The Peace Mothers (Kurdish: Dayîkên Aşîtîyê, Turkish: Barış Anneleri) is a women's civil rights movement in Turkey, which aims to promote peace between Turkey's different ethnic groups through non-violent means.

==History==
The Peace Mothers dates from 1999. A member of the founding Assembly explained " We had come together to say that the dirty war should come to an end and that there should be peace among Turks and Kurds." Many of the women involved have lost a close relative in the Kurdish–Turkish conflict. In the words of Türkiye Bozkurt " In 1999 we came together as mothers, whose children were either in the mountains, in prisons or had lost their lives in the war." They are based in Istanbul and Diyarbakir.

They have been frequently in the news for their protests and court cases. In 2000, Amnesty International reported a delegation of Peace Mothers had allegedly been tortured and ill-treated, after they travelled to neighbouring Iraq to try to mediate between the two sides in the civil conflict in the Kurdish region in North Iraq.
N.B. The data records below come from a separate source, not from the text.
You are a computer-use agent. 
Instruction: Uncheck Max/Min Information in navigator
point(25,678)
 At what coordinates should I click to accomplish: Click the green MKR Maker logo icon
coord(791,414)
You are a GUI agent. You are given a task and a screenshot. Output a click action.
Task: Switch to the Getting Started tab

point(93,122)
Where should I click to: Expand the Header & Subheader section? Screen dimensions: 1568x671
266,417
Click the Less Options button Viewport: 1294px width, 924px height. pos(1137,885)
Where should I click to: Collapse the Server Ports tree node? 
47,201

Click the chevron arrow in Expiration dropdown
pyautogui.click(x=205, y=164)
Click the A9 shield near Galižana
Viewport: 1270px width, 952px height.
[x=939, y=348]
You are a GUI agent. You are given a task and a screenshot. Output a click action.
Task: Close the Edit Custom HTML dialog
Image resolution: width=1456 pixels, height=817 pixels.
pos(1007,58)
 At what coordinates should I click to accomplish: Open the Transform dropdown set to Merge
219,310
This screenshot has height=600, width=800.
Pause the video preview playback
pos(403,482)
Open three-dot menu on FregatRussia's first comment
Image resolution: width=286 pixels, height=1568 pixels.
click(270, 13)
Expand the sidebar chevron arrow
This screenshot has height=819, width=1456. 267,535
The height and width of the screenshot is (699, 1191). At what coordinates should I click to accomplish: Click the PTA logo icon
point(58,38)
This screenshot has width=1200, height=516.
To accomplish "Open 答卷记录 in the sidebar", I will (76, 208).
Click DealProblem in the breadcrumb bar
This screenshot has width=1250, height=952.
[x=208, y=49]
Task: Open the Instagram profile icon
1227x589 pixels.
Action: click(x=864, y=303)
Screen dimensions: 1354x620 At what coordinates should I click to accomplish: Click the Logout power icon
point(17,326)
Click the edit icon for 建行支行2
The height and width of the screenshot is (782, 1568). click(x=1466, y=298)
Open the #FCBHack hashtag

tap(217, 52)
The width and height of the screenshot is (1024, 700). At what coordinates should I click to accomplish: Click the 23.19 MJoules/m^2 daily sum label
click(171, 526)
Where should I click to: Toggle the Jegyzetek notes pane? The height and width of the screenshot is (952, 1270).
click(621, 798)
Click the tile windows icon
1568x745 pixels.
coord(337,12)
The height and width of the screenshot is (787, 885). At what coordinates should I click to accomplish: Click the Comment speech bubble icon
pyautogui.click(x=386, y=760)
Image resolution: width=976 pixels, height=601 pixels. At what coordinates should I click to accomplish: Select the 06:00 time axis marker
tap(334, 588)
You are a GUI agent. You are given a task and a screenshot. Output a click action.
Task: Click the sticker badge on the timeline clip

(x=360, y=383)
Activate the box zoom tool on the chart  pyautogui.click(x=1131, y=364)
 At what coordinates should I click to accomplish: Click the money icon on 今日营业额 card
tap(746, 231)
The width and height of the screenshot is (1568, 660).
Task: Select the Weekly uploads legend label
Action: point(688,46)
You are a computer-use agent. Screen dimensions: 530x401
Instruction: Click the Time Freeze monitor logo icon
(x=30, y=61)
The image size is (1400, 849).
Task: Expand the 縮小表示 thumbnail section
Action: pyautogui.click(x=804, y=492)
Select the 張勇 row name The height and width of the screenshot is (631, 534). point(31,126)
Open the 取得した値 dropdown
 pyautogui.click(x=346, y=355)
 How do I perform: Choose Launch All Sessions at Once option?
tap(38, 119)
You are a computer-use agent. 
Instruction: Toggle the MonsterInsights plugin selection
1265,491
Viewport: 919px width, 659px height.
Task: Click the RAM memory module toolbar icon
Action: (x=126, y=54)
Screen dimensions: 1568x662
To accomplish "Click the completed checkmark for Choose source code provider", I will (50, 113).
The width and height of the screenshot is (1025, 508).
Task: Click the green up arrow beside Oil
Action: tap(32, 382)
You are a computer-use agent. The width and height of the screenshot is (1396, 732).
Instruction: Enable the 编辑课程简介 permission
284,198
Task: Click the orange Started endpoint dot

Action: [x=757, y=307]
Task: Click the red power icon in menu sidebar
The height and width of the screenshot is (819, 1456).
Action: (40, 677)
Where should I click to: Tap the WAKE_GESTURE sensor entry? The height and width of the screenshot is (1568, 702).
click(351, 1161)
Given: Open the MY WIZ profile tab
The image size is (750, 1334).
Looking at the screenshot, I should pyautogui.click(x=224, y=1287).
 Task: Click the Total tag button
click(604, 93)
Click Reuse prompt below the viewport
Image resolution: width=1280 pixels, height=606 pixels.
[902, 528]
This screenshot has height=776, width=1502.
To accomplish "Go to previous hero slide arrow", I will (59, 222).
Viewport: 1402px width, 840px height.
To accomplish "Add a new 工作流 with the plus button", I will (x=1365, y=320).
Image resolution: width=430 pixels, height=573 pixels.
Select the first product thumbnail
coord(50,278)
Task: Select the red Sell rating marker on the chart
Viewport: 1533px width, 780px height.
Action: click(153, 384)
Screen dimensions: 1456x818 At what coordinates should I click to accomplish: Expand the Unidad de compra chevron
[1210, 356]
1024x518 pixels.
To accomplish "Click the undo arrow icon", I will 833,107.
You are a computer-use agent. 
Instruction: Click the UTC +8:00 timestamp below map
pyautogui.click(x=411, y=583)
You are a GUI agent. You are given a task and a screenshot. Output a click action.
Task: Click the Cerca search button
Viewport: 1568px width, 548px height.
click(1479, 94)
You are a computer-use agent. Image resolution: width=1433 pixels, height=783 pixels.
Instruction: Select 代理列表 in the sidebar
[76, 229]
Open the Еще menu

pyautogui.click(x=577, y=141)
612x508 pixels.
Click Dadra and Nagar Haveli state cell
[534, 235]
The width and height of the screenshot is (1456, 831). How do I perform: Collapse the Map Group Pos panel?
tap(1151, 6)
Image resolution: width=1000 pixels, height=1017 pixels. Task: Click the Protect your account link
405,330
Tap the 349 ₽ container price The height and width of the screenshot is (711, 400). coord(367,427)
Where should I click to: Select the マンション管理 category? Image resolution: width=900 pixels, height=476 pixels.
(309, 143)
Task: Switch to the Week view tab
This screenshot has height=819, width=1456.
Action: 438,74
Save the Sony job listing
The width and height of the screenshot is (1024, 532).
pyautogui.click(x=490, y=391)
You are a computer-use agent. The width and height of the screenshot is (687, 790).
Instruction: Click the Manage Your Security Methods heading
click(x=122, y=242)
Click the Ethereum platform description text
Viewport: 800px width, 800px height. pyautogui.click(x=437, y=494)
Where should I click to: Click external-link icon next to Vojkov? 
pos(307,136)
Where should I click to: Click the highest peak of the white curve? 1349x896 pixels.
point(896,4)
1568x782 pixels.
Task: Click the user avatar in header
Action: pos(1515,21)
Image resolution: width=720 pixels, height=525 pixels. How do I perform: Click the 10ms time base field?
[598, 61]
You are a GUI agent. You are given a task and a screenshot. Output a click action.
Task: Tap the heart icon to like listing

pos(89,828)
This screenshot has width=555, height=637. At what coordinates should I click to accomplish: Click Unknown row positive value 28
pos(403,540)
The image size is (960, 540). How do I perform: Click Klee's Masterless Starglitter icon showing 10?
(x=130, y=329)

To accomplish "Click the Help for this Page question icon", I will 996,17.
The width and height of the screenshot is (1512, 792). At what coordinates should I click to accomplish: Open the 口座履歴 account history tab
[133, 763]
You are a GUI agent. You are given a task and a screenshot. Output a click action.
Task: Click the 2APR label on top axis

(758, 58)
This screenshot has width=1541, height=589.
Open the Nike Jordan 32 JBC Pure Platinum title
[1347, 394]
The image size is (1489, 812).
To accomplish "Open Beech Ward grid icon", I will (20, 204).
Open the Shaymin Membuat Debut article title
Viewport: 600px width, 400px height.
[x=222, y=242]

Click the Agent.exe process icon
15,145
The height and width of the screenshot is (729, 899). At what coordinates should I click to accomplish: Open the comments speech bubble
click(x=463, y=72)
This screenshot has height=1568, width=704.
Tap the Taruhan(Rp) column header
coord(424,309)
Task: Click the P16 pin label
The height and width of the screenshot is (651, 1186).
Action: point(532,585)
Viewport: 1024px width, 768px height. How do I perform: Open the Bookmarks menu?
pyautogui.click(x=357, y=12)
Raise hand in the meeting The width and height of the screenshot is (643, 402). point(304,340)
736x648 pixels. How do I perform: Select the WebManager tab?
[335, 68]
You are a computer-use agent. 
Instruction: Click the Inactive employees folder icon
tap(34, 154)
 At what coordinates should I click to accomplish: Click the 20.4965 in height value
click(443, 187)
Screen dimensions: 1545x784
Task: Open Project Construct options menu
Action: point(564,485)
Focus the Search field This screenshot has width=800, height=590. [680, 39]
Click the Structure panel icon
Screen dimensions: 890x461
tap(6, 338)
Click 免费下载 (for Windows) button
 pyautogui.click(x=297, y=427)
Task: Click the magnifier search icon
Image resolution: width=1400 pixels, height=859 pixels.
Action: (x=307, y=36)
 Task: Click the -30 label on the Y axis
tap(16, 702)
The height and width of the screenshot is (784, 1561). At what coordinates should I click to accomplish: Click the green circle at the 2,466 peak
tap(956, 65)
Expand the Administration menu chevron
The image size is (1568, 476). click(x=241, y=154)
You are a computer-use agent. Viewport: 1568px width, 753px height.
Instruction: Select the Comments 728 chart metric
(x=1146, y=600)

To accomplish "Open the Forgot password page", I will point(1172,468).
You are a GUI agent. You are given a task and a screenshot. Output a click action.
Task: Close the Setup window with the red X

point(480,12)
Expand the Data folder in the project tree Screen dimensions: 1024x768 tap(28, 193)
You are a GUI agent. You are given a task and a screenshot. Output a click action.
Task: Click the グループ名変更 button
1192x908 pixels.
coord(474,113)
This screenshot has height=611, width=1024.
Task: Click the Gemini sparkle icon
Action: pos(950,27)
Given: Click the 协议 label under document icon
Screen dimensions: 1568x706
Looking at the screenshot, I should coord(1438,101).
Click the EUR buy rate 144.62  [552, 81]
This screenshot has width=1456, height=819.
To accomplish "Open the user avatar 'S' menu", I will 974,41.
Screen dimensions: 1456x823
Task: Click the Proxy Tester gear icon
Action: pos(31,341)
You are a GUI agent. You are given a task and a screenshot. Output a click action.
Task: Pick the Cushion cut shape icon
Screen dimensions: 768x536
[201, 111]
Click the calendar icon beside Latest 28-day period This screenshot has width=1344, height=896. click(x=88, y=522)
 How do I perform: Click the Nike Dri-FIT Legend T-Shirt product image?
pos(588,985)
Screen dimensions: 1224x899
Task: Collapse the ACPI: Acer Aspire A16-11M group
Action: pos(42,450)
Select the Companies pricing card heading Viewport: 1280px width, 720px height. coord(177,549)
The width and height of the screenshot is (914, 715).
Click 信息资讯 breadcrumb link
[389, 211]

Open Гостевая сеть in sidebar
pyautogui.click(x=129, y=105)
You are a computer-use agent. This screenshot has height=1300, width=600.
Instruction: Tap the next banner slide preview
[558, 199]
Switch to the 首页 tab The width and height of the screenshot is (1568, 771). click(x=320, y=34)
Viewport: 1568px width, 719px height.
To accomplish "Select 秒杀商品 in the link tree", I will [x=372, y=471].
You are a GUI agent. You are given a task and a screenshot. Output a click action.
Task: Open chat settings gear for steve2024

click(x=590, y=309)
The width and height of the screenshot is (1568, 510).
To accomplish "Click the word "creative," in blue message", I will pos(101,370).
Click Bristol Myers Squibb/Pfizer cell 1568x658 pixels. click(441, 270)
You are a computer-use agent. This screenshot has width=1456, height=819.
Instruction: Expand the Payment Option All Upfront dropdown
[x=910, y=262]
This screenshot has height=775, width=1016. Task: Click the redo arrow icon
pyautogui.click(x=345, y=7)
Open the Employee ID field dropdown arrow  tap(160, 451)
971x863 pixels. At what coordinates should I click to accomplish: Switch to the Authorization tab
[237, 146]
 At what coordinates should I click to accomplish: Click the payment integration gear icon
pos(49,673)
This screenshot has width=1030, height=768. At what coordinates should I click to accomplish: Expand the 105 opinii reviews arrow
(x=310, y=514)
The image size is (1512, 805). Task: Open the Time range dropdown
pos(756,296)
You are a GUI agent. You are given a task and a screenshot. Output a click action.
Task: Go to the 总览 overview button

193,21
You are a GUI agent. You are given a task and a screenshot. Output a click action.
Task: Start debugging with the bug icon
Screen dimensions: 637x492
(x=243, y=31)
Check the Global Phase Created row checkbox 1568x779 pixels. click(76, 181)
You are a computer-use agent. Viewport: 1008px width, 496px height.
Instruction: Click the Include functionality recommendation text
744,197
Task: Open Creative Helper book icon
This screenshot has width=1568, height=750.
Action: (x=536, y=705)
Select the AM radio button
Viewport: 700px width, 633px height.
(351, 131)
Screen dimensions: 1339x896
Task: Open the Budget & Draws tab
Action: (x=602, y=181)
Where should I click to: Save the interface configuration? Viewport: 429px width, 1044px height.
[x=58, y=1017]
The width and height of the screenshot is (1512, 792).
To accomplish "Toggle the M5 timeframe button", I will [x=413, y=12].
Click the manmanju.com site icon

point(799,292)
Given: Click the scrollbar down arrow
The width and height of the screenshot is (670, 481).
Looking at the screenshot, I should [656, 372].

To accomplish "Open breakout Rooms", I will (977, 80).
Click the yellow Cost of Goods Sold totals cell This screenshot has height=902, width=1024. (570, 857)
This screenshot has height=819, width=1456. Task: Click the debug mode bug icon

The lawyer who defended them, Eren Keskin, was later put on trial for having insulted the army after her description of the alleged torture of the Peace Mothers was published in a newspaper.

In June 2006, Peace Mother activists Muyesser Gunes and Sakine Arat were sentenced to 1-year jail each and 600 YTL in Ankara 4th Criminal Court on a charge of praising a separatist organisation and its leader, after they had visited the General Staff headquarters on 22 August 2005 to present their case. The sentence was later commuted to 10 months.

In July 2006, twenty-four Peace Mothers aged between 40 and 75 years, were sentenced to 12 months’ jail by the Diyarbakır 4th Criminal Court after being found guilty of voicing "separatist propaganda".

In August 2009 a group of Peace Mothers organised a peace march from Diyarbakir and Ankara and held a sit-in protest near the Turkish General Staff headquarters in Ankara.